Determine Vo and ID for the networks of Fig. 2.158.FIG. 2.158

Determine the diode current \(I_{D}\) when the diode is forward biased.

$$ \begin{aligned} I_{D} &=\frac{22 \mathrm{~V}-0.7 \mathrm{~V}}{2.2 \mathrm{k} \Omega+2.2 \mathrm{k} \Omega} \\ &=4.84 \mathrm{~mA} \end{aligned} $$

Hence, the diode current \(I_{D}\) is \(4.84 \mathrm{~mA}\)

Determine the output voltage \(V_{o}\)

$$ \begin{aligned} V_{o} &=I_{D}(2.2 \mathrm{k} \Omega) \\ &=(4.84 \mathrm{~mA})(2.2 \mathrm{k} \Omega) \\ &=10.65 \mathrm{~V} \end{aligned} $$

Hence, the output voltage \(V_{o}\) is \(10.65 \mathrm{~V}\).

(b)

Refer to Figure \(2.158(\mathrm{~b})\) from the text book.

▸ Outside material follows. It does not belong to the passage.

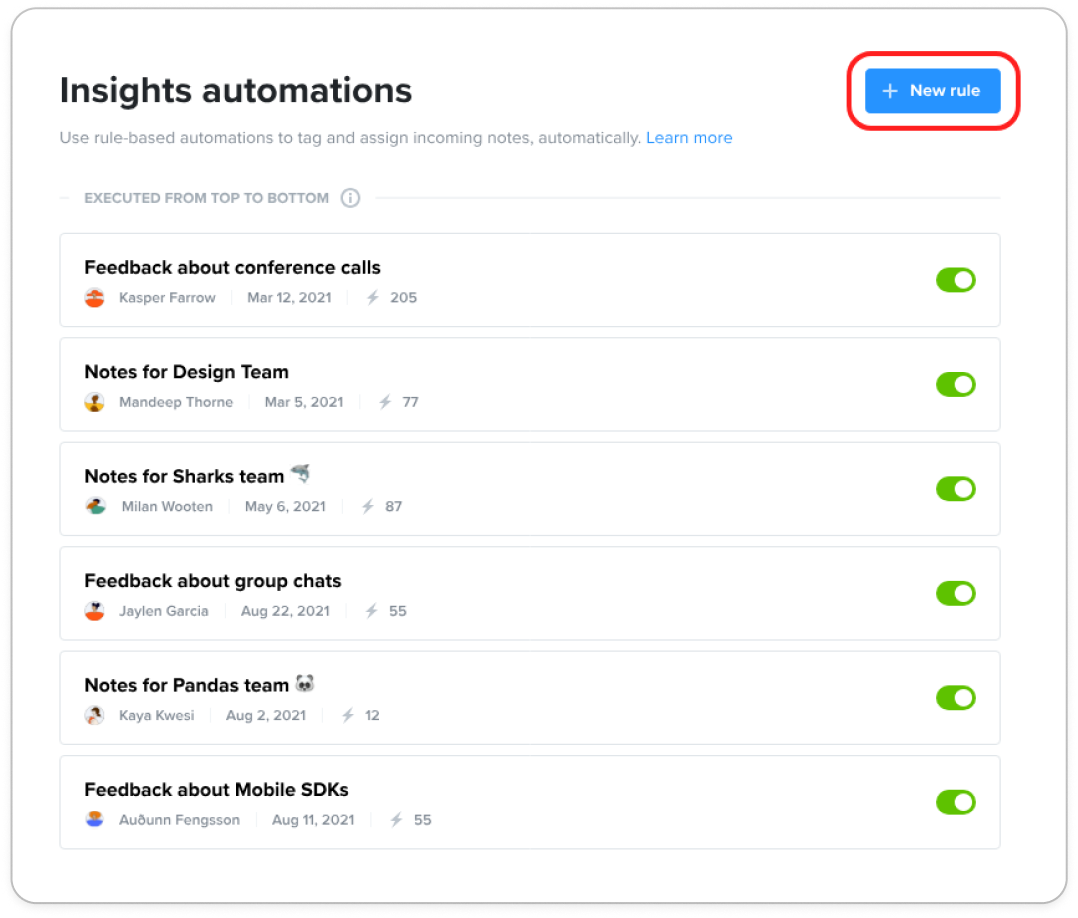
Task: Toggle the Feedback about Mobile SDKs rule
Action: point(956,802)
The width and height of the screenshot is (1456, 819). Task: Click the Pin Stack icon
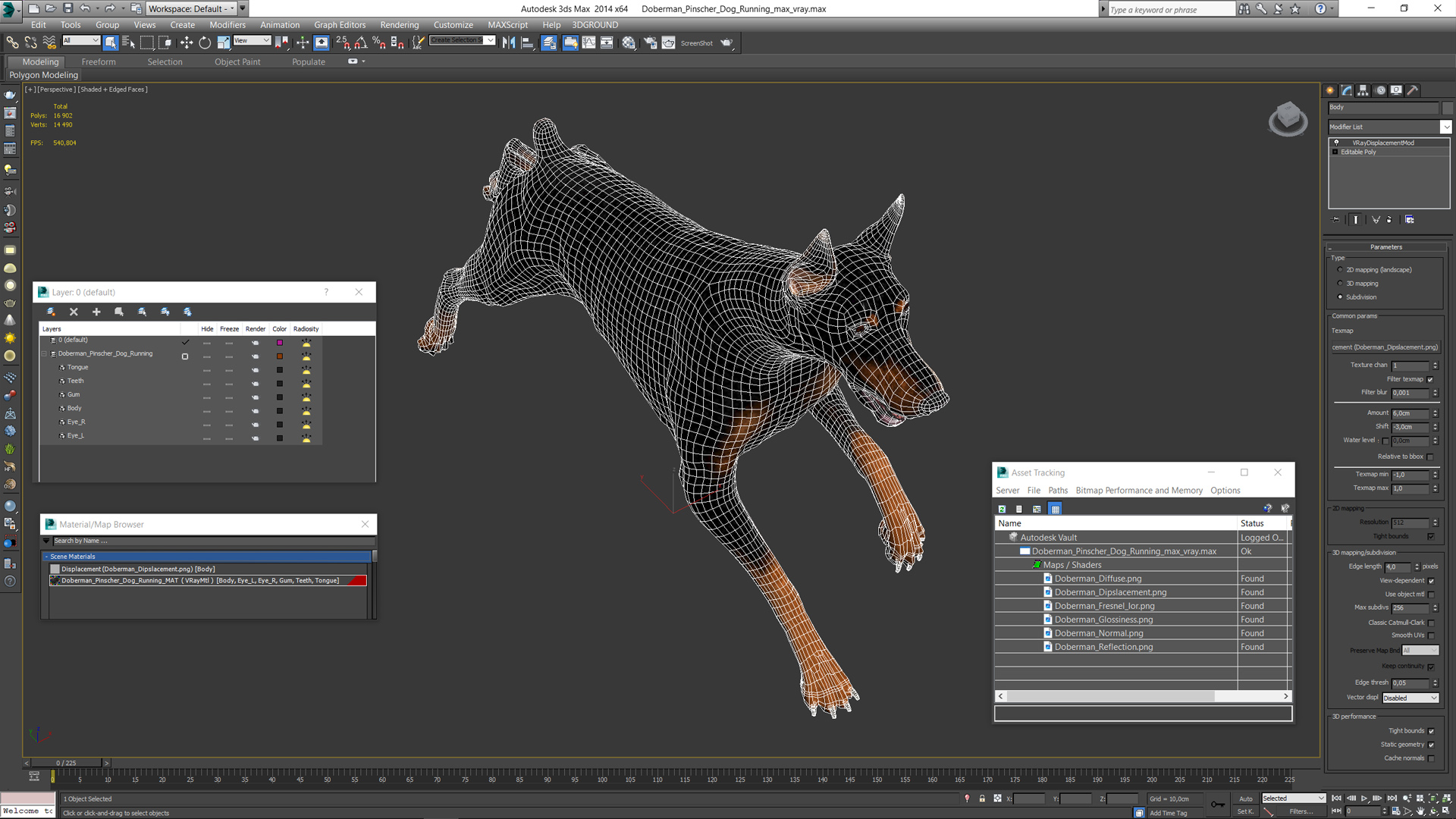[1336, 220]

Cathode of the diode is getting \(-20 \mathrm{~V}\) and anode of the diode is getting \(20 \mathrm{~V} .\) So, diode is in forward condition.

Apply Kirchhoff's voltage law.

$$ \begin{aligned} I_{D} &=\frac{20 \mathrm{~V}+20 \mathrm{~V}-0.7 \mathrm{~V}}{6.8 \mathrm{k} \Omega} \\ &=5.78 \mathrm{~mA} \end{aligned} $$

Hence, the diode current \(I_{D}\) is \(5.78 \mathrm{~mA}\)

Determine the output voltage by applying Kirchhoff's Voltage Law.

$$ \begin{aligned} &V_{o}-0.7 \mathrm{~V}+20 \mathrm{~V}=0 \\ &V_{o}=-19.3 \mathrm{~V} \end{aligned} $$

Hence, the output voltage \(V_{o}\) is \(-19.3 \mathrm{~V}\).